📚 Hub Books: Онлайн-чтение книгРазная литератураБеседы о русской культуре - Юрий Михайлович Лотман

Беседы о русской культуре - Юрий Михайлович Лотман

Шрифт:

-
+

Интервал:

-
+
1 ... 57 58 59 60 61 62 63 64 65 ... 262
Перейти на страницу:
Спектакль распадался на последовательность относительно неподвижных «картин». В этом нельзя видеть случайность. Напомним, что Гёте в уже цитированном произведении (этим беседам писатель придавал большое значение, называя их «грамматикой» или «элементами» – по аналогии с Эвклидом – театра) определял, что персонажи, играющие большую роль, должны быть на сцене менее подвижными по сравнению с второстепенными. Так, он указывал, что в сценическом расположении «с правой стороны всегда стоят наиболее почитаемые особы <…> Стоящий с правой стороны должен поэтому отстаивать свое право, не позволять оттеснять себя к кулисам и, не меняя своего положения (курсив мой. – Ю. Л.), левой рукой сделать знак тому, кто на него напирает»[251]. Смысл этого положения будет ясен только, если мы учтем, что Гёте исходит из сценического закона той поры, согласно которому движется актер, расположенный слева, стоящий справа – неподвижен. Особенно примечателен § 91 в главе «Позы и группировка на сцене». В нем утверждается, что правила картинного расположения и выразительных поз вообще применимы лишь к персонажам «высокого» плана: «Само собой разумеется, эти правила должны преимущественно соблюдаться тогда, когда надо изображать характеры благородные и достойные. Но есть характеры, противоположные этим задачам, например, характер крестьянина или чудака»[252].

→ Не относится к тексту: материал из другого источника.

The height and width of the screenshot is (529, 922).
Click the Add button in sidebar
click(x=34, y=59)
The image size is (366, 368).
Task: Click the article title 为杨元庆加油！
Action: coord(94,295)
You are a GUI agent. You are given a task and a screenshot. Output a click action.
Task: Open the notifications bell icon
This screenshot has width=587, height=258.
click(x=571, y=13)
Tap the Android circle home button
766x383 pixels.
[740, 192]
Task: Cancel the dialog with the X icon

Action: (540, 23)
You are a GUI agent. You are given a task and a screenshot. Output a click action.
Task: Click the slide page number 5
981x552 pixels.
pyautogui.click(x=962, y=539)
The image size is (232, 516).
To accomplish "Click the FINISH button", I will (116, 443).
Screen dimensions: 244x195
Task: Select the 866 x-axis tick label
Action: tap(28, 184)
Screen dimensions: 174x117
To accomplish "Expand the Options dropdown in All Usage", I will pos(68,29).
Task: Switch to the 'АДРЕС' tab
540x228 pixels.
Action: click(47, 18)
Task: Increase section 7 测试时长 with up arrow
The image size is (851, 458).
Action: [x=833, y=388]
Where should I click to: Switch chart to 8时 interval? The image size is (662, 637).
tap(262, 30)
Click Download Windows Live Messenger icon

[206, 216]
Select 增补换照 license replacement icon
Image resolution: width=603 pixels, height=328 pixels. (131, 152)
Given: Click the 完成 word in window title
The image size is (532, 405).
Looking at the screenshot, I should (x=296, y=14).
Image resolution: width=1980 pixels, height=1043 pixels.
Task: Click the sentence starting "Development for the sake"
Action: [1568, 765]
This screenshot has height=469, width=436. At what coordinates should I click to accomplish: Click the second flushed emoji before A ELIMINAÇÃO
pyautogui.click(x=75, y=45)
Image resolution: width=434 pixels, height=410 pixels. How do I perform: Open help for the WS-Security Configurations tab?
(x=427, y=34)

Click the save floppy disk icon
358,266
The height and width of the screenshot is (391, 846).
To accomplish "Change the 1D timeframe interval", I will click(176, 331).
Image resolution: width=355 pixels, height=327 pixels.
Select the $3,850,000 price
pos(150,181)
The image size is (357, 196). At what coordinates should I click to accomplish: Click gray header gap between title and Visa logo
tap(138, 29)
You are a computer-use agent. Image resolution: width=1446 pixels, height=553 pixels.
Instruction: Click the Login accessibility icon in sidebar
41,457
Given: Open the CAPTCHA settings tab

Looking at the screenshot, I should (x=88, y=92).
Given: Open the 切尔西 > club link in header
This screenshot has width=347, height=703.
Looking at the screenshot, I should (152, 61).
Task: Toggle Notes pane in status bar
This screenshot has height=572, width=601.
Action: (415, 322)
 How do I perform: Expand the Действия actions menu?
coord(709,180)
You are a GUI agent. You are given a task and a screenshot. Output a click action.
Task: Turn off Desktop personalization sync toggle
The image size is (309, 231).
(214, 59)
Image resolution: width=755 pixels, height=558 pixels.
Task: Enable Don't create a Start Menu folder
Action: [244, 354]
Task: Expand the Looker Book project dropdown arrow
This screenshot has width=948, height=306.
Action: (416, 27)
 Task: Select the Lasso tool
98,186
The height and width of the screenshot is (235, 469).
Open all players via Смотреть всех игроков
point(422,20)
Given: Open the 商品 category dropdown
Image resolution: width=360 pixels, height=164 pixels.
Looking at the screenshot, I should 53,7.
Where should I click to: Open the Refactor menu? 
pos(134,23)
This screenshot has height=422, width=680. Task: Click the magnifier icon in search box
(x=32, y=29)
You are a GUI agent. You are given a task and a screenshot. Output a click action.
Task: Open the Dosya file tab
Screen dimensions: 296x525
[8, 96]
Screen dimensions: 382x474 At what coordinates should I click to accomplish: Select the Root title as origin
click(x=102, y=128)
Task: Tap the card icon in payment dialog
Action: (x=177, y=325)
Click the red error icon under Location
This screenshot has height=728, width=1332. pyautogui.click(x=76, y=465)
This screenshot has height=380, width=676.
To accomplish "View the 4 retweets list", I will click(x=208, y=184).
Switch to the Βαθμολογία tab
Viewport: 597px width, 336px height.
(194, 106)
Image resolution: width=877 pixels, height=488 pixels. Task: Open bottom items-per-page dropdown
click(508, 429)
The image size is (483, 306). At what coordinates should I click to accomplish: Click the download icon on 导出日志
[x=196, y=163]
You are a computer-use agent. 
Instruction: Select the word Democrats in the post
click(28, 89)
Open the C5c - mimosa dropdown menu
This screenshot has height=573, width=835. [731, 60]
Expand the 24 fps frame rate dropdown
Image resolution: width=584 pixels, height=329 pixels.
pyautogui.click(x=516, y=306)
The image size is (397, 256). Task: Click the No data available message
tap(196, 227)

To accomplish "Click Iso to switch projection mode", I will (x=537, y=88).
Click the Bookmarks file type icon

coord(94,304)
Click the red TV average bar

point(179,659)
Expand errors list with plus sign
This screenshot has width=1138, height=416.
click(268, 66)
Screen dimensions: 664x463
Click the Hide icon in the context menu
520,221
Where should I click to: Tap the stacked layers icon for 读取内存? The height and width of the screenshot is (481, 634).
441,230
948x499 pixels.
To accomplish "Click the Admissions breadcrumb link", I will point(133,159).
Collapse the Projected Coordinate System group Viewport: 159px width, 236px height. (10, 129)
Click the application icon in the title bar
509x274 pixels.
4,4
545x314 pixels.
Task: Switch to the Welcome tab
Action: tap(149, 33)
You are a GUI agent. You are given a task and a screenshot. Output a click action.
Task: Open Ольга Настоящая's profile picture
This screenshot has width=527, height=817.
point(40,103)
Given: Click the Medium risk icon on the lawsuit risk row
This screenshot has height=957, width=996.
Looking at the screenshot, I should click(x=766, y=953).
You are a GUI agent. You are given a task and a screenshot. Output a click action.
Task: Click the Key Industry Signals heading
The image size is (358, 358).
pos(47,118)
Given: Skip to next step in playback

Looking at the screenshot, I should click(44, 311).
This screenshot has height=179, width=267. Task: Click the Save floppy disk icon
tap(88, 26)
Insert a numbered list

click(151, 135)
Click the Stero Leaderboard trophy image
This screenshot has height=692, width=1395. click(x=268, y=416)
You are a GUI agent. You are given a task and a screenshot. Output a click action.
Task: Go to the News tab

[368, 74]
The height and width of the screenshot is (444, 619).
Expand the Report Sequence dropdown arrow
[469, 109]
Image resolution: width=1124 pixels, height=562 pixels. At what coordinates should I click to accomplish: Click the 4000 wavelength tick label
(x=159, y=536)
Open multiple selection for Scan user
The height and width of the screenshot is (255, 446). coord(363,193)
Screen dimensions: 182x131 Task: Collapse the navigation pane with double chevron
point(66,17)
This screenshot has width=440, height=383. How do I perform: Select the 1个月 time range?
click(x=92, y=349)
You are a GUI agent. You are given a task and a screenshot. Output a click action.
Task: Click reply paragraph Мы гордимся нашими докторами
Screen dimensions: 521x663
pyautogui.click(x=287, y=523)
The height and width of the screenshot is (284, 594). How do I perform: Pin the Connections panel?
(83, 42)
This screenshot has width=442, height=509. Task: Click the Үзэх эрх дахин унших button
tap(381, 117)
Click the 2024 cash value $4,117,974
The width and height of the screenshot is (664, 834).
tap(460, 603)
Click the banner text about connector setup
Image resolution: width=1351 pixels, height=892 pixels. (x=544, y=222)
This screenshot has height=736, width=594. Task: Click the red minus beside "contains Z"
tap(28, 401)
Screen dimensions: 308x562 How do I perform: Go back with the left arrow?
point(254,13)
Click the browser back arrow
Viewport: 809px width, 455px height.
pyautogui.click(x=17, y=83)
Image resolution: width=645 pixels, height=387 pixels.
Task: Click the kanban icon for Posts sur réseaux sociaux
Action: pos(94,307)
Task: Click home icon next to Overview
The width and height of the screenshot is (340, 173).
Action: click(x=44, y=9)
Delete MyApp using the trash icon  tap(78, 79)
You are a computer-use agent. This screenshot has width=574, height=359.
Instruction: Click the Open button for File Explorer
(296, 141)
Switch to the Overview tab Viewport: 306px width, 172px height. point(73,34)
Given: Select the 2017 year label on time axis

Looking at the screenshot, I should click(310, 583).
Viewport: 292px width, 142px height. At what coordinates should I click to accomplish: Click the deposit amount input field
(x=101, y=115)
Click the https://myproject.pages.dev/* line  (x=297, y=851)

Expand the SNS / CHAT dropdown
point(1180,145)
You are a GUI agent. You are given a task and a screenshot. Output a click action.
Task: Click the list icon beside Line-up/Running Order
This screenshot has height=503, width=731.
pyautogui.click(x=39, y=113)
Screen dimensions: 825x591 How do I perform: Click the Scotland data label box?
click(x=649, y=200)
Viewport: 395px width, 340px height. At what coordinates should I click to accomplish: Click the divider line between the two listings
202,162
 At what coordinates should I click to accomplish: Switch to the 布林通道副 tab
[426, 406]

Результатом было то, что стремление связывать игру актера с определенным стабильным набором значимых поз и жестов, а искусство режиссера – с композицией фигур гораздо резче обозначалось в трагедии, чем в комедии. С этой точки зрения, внетеатральная жизнь и трагедия являлись как бы полюсами, между которыми комедия занимала срединное положение.

Естественным следствием охарактеризованного выше сближения театра и живописи было установление относительно стабильной и входящей в общий язык сцены актерской пластики – мимики, поз и жестов, а также тенденция к созданию «грамматики сценического искусства», явственно ощущаемая в сочинениях как теоретиков, так и практиков – педагогов сцены. Показательна роль, которую играет иллюстрация, изображающая жест и позу в театральных наставлениях тех лет. Рисунок становится как бы инструкцией и объяснением по отношению к театральному действию. С этим можно было бы сопоставить функцию рисунка в режиссерской деятельности С. Эйзенштейна. В ранний период, когда основу режиссерских усилий составляет монтаж фигур в кадре и монтаж кадров между собой, рисунок чаще всего имеет характер плана; но когда основным приемом делаются жест и поза актера перед объективом, монтируемые в как своего рода инструкции, резко повышается, приближаясь к обучающей функции рисунка в театральном искусстве XVIII века.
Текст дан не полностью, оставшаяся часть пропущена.